第3章 幸村の想い
あまりの衝撃に、私は言葉が出なかった。
驚くこともできなかった。
ただ男らしい目で私を見つめる、幸村様のお顔を、口をぽっかり開けたまま見つめ返すことしかできなかった。
(幸村様が、私を・・・?)
「しかし、紫乃。分かっている。紫乃が政宗殿に想いを向けていること」
そこでやっと、私は顔を赤くしたのだと思う。
図星であるその事実を、幸村様に言われてしまったからだ。
「ゆ、幸村様・・・」
「しかし、某の気持ちは変わらぬ。紫乃への想いを消し去ることなどできぬのだ。

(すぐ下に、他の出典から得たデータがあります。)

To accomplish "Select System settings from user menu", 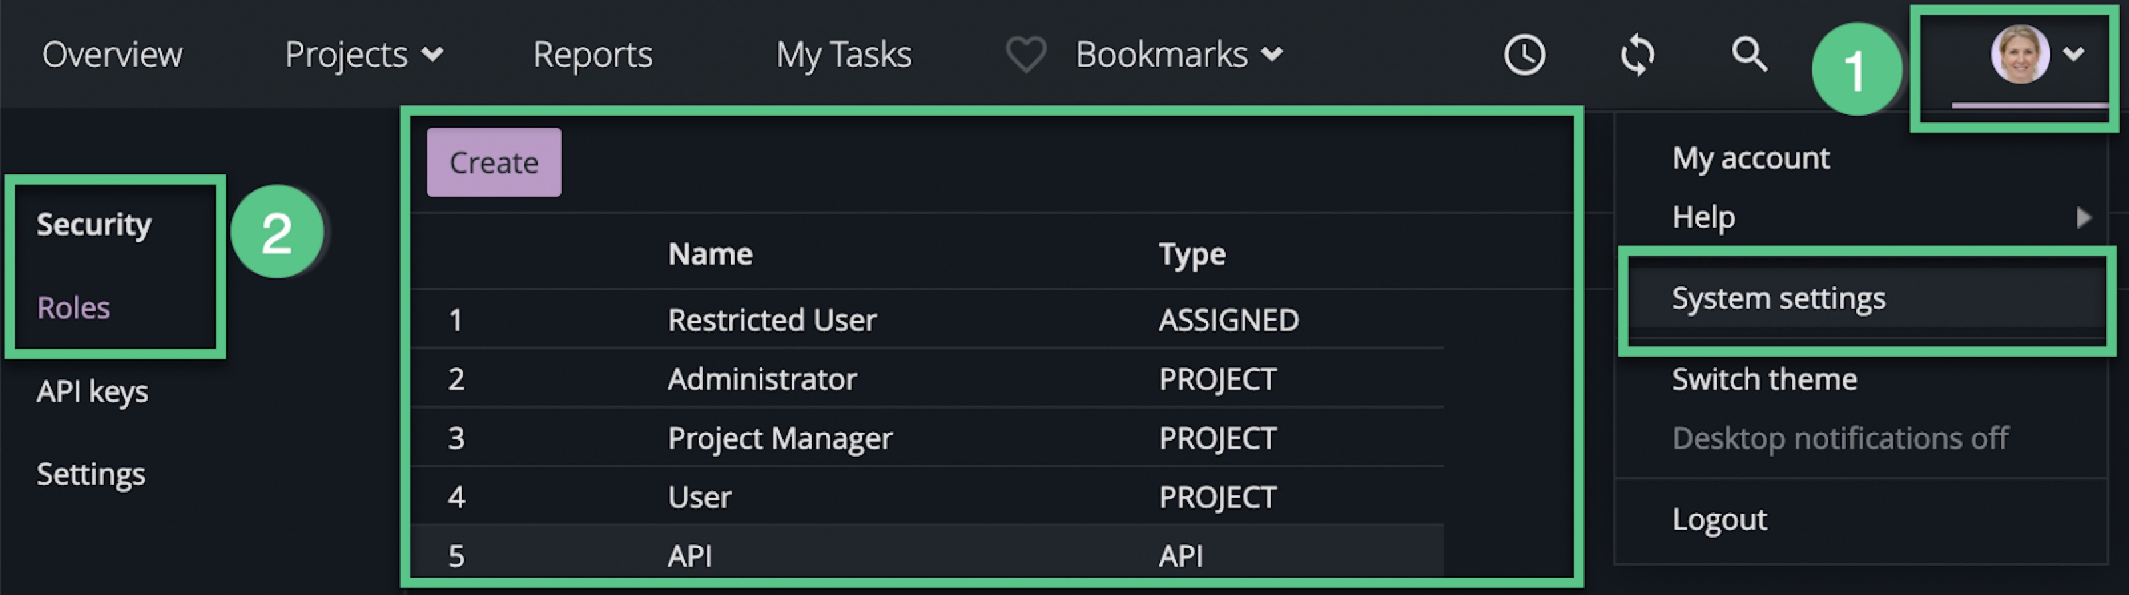I will pyautogui.click(x=1779, y=298).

・・・男として、政宗殿のところへは、戻ってほしくない」
「っ・・・」
そうはっきりと言葉にされたとき、私の中に、なんとも言えない感情が溢れてきた。
ずっとずっと、共に育ってきた幸村様。
幸村様は友であり、兄弟であり、今は主君なのだ。
その幸村様は、ずっと、ずっと、私を想っていたというのだ。
「幸村様・・・」
それは戸惑いの感情もあった。
しかし、そこにずっと気づかずにいた私の愚かさと、幸村様をずっと傷付けてきたのだという事実が、私を締め上げた。
政宗殿の顔は、一瞬浮かぶも、すぐに消えた。
幸村様の言葉が頭の中をかき回すようで、何も考えられなかった。
ただただ、何も知らずにいた自分の愚かさだけが、この胸を痛くしたのだ。